Hacker Newsnew | past | comments | ask | show | jobs | submitlogin

> IN THE LAST WEEK OF APRIL, nearly 23 percent of all traffic to news sites tracked by web analytics firm Parse.ly came from search engines. Google alone accounts for nearly half of external referral traffic...

Is this surprisingly low to anyone else?

Depending on how you parse it, only 10% or 20% of news sites traffic comes from Google.

When I worked in comparison shopping, 80-90% of our inbound traffic came from Google, as we failed and failed again to cultivate any loyal, direct users.



Hey, CTO of Parse.ly here. Might be surprising, but news sites get their traffic from 5 broad categories: (1) search engines (mostly Google in US); (2) social networks (Facebook, LinkedIn, Twitter, Pinterest, etc.); (3) editorial & recirculation (homepage promotion, article-to-article promotion); (4) direct, text, & email, which covers things like WhatsApp and manually shared email links; and (5) the long tail ("other"), which covers things like Google News, Flipboard, blogs, and site-to-site links.

These 5 categories are roughly equally split in aggregate traffic -- somewhere between 15-25% per category. You're right that certain kinds of sites, like e-commerce, are heavily weighted toward search -- but this is not broadly or necessarily true for the whole "content universe" of news, information, & entertainment sites, including blogs and so on.

Our data reveal all sorts of interesting patterns that go against mainstream assumptions about how people read/watch content online. For example, a measly 1% of traffic to content publishers comes from Twitter, even though Twitter certainly seems like it drives way more than 1% of the conversation, especially in certain categories of content. I wrote about that phenomenon here:

https://twitter.com/amontalenti/status/1126913440746962944

If you care to go deeper, one of our data analysts, Kelsey, did a nice deep dive on the different kinds of traffic sources that resonate with different content categories here:

https://blog.parse.ly/post/8329/the-14-top-referrer-sources-...


Thanks for posting here pixelmonkey!
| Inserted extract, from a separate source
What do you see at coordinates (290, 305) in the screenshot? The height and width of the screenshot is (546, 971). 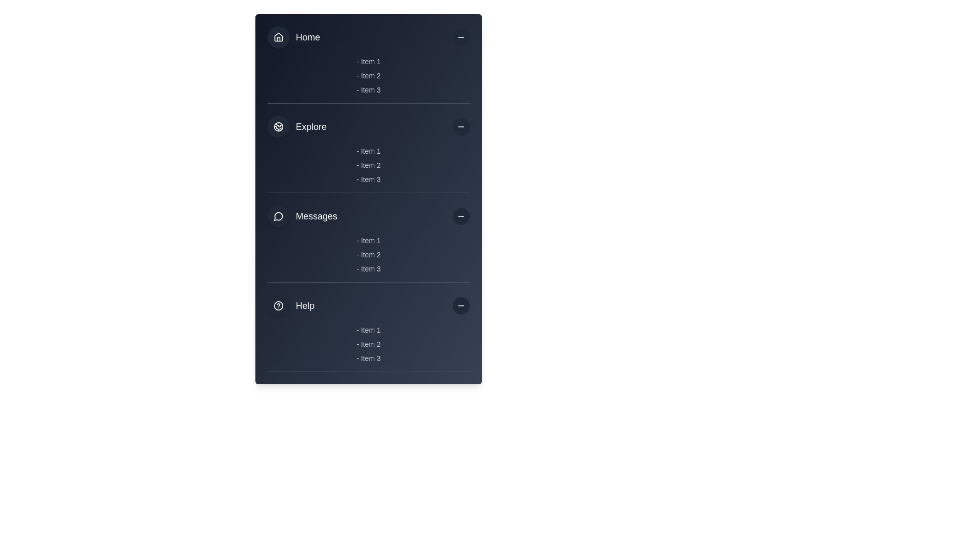 I see `the 'Help' text and icon link, which includes a circular question mark icon and is located in the bottom section of the navigation menu, below 'Messages.'` at bounding box center [290, 305].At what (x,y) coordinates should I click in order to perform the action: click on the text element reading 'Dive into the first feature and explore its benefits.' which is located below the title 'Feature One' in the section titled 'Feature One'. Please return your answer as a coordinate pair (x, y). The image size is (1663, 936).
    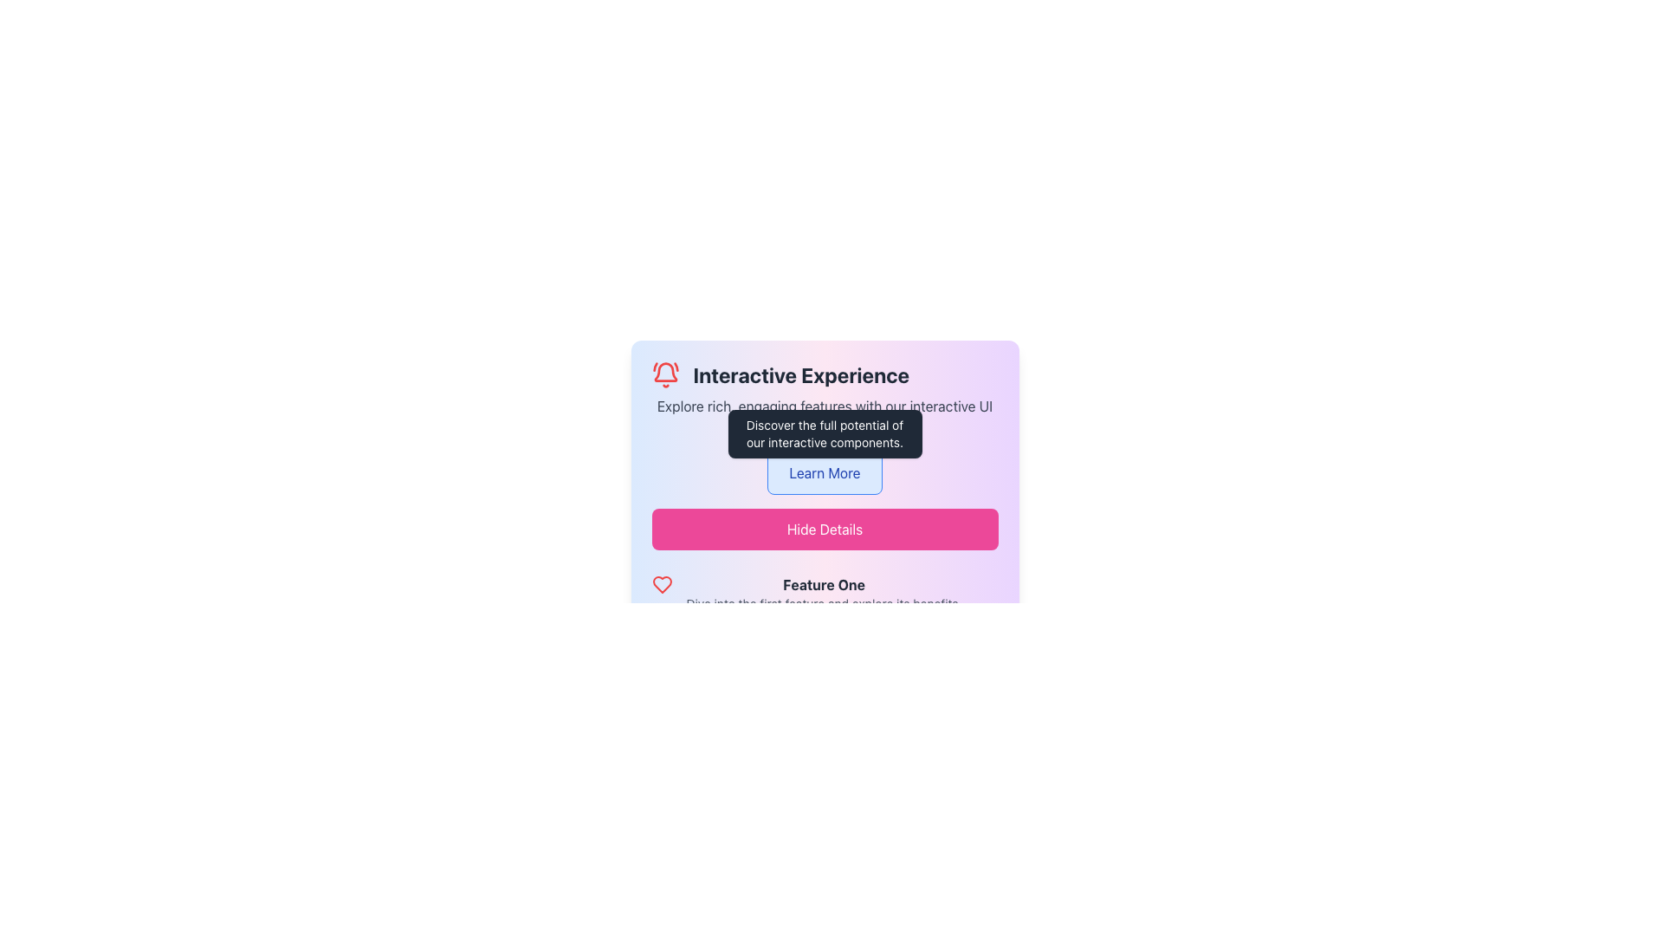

I had a question; I asked the Parse.ly help/marketing people a while ago if you guys were tracking the rates of invalid traffic on articles and they said you guys don't track it. Is that accurate? Or are there any estimates on how much noise/dirt there is in the data?


Hmm, that's an interesting question, but I'm not sure I fully understand it. By invalid traffic, do you just mean, non-human (bot) traffic?

If so, I can say that over time, we have improved our use of bot lists, though that's just an IP blocking thing. Non-human traffic detection is not presently a strong focus of the company, though people have asked us to invest there. The issue is that non-human traffic detection is a somewhat gnarly problem in its own right, with its own vendors (mostly cybersecurity vendors) trying to figure that problem out.

We do know we are missing some traffic due to ad/analytics blockers and pi-hole style VPNs, which is fine.

One way we have thought about guesstimating "noise/dirt" in the data is to use one of our universally measured metrics, engaged time. So, we could separate really short page sessions from the rest, under the assumption that if a page session is super short, it's either a mindless human click or a JavaScript-enabled bot crawl. I discussed this on our blog awhile back when we did a data study on the subject:

https://blog.parse.ly/post/6509/replacing-bounce-rate-with-e...

In that study, we found that 32% of visits to pages were "bad visits" (page session <15s), a pretty high number, but that would include not just bots, but also humans queuing up tabs, Instapaper/Pocket saves, and so on.


Apologies on the terminology - by invalid traffic I'm referring to bots as well as click farms and other issues as used in the Media Rating Council's definition (they divide it into general and sophisticated invalid traffic both of which have a lot of types of traffic, http://mediaratingcouncil.org/101515_IVT%20Addendum%20FINAL%...).

I'm just a bit concerned that the Russian malware dudes were re-purposing their click fraud for astroturfing way back in 2015 and they had no problem just sitting and building dwell time instead of bouncing (https://www.trustwave.com/en-us/resources/blogs/spiderlabs-b...). I haven't been able to find anything indicating that US media companies have any kind of tracking to defend against or even identify a similar strategy being used to hit their article analytics to influence article production/placement, especially when it's now known that a Russian information campaign against the US was going on at the time.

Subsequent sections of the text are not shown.